The inconvenience of walking a half-mile to use a phone or taking messages from an answering service is a daily reminder that membership in an ethnic community exacts a price - a reminder that things that are too handy and too convenient lead to sloth and pride.
The Amish have been willing to negotiate. They have made numerous technological concessions that have reaped handsome financial benefits. While holding firm to some taboos, they have not allowed religious practices to erode the economic base of their community. Their flexibility has energized the fiscal and cultural vitality of their community.
Despite their flexibility, the Amish have insisted on the supremacy of the group over that of the individual. Excessive individualism, which threatens to splinter the collective order, is simply not tolerated. In both childhood and adulthood, the individual remains subordinate and submissive to community discipline.

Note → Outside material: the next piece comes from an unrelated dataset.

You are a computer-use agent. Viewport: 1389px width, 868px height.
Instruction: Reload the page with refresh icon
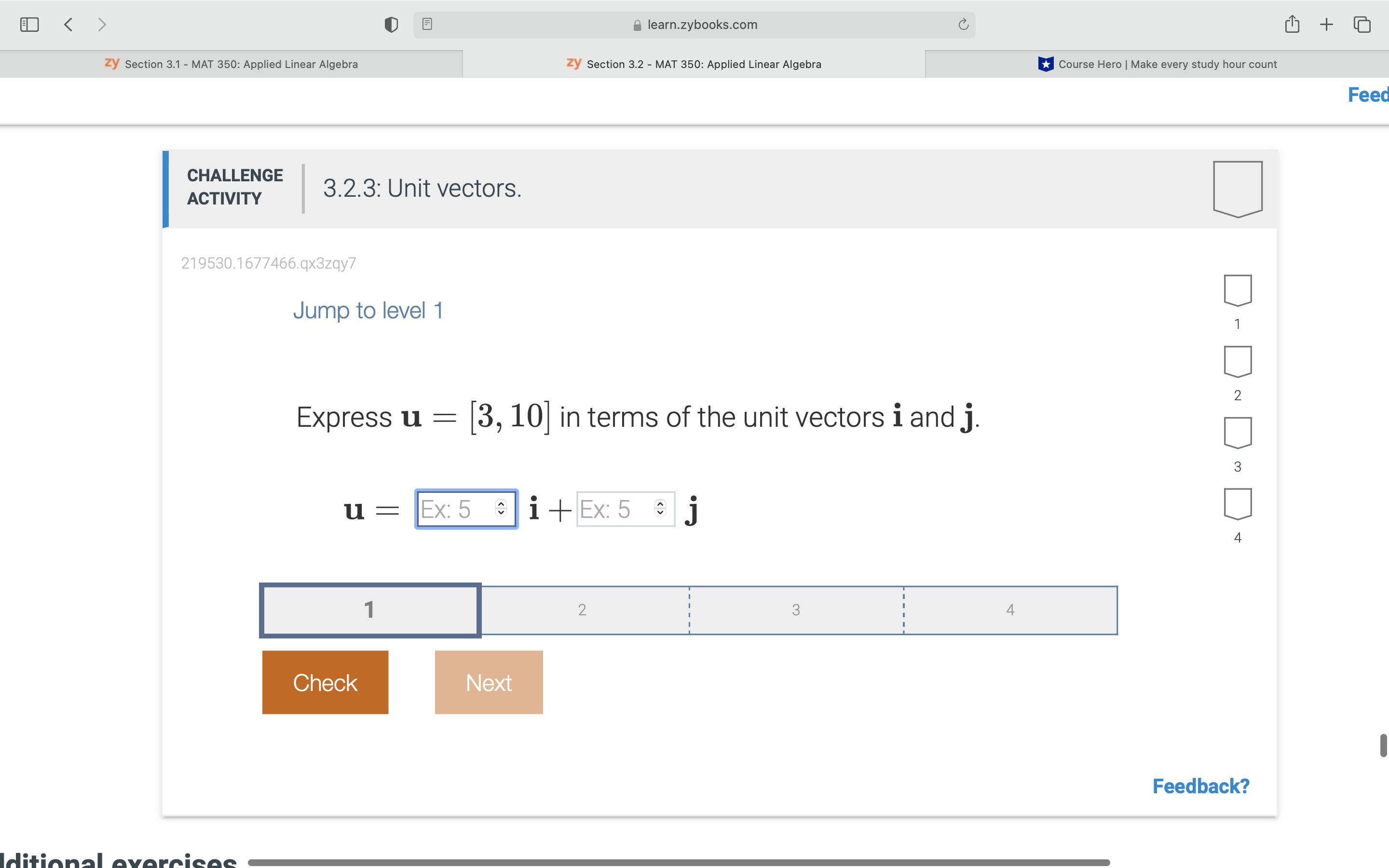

They have adamantly opposed government "handouts," from Social Security to agricultural subsidies. This repudiation has baffled government bureaucrats. The Amish feared that members who were heavily insured and living on government "handouts" would have little interest in giving and receiving mutual aid. The Amish rejection of Social Security and other government subsidies was necessary to preserve two cherished ideals: community self-reliance and the religious belief that church members are obliged to provide for the economic welfare of their brothers and sisters.